----- Data provided
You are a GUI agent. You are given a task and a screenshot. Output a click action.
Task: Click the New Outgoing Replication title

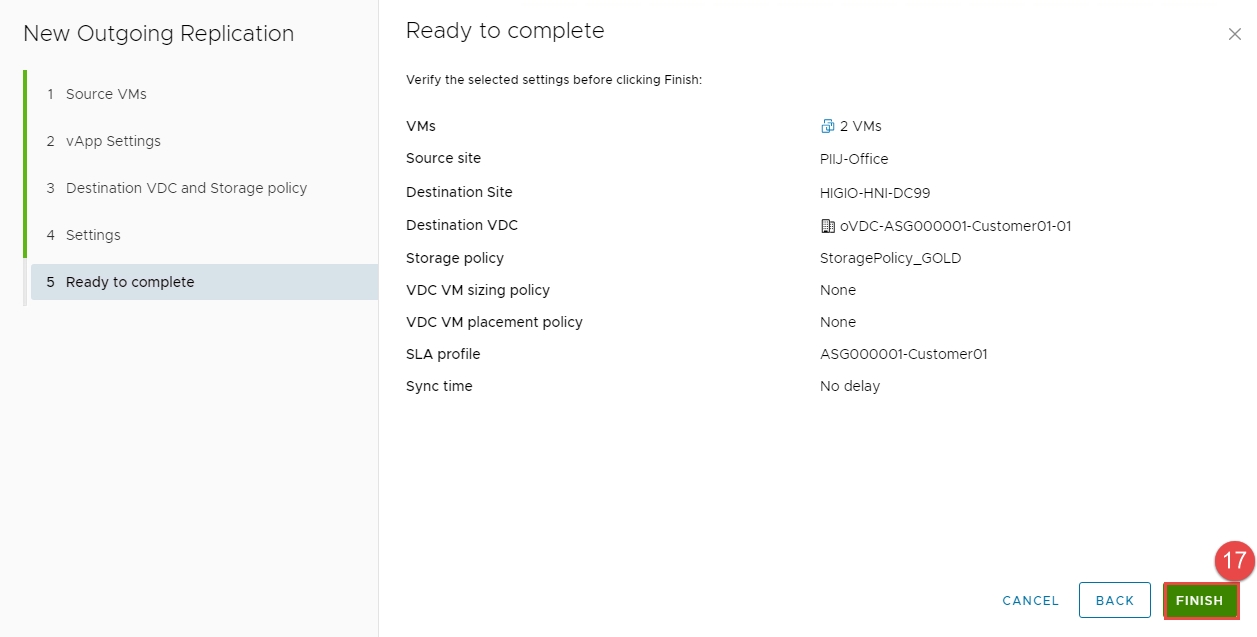point(158,34)
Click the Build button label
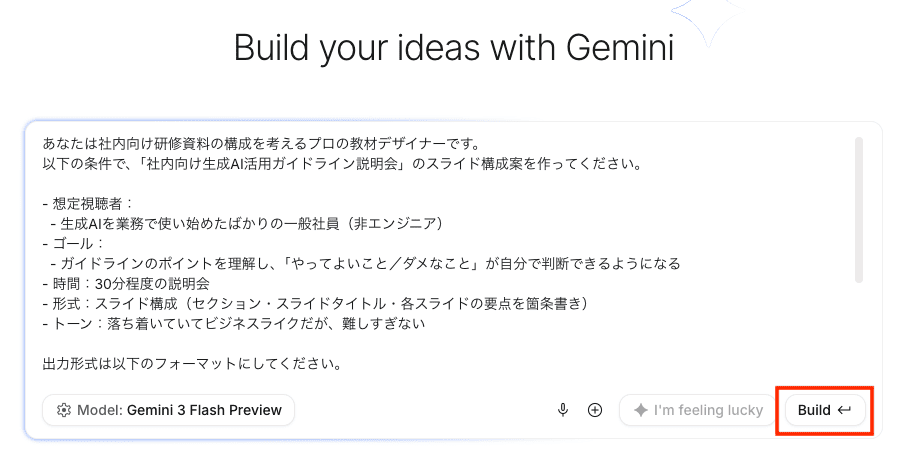This screenshot has height=458, width=905. [814, 410]
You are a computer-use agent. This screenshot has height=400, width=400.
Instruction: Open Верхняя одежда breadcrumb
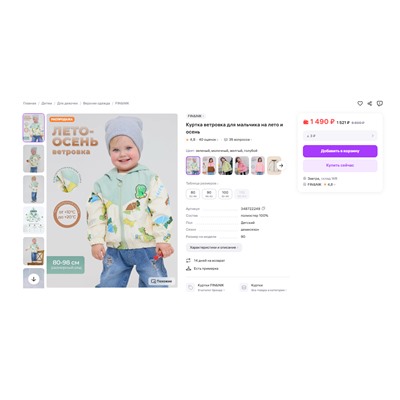96,103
----------
**What this task involves**
Read through the entries and copy each line in which "agent" appears.

**Response box**
You are a GUI agent. You are given a task and a screenshot. Output a click action.
You are a computer-use agent. This screenshot has height=400, width=400.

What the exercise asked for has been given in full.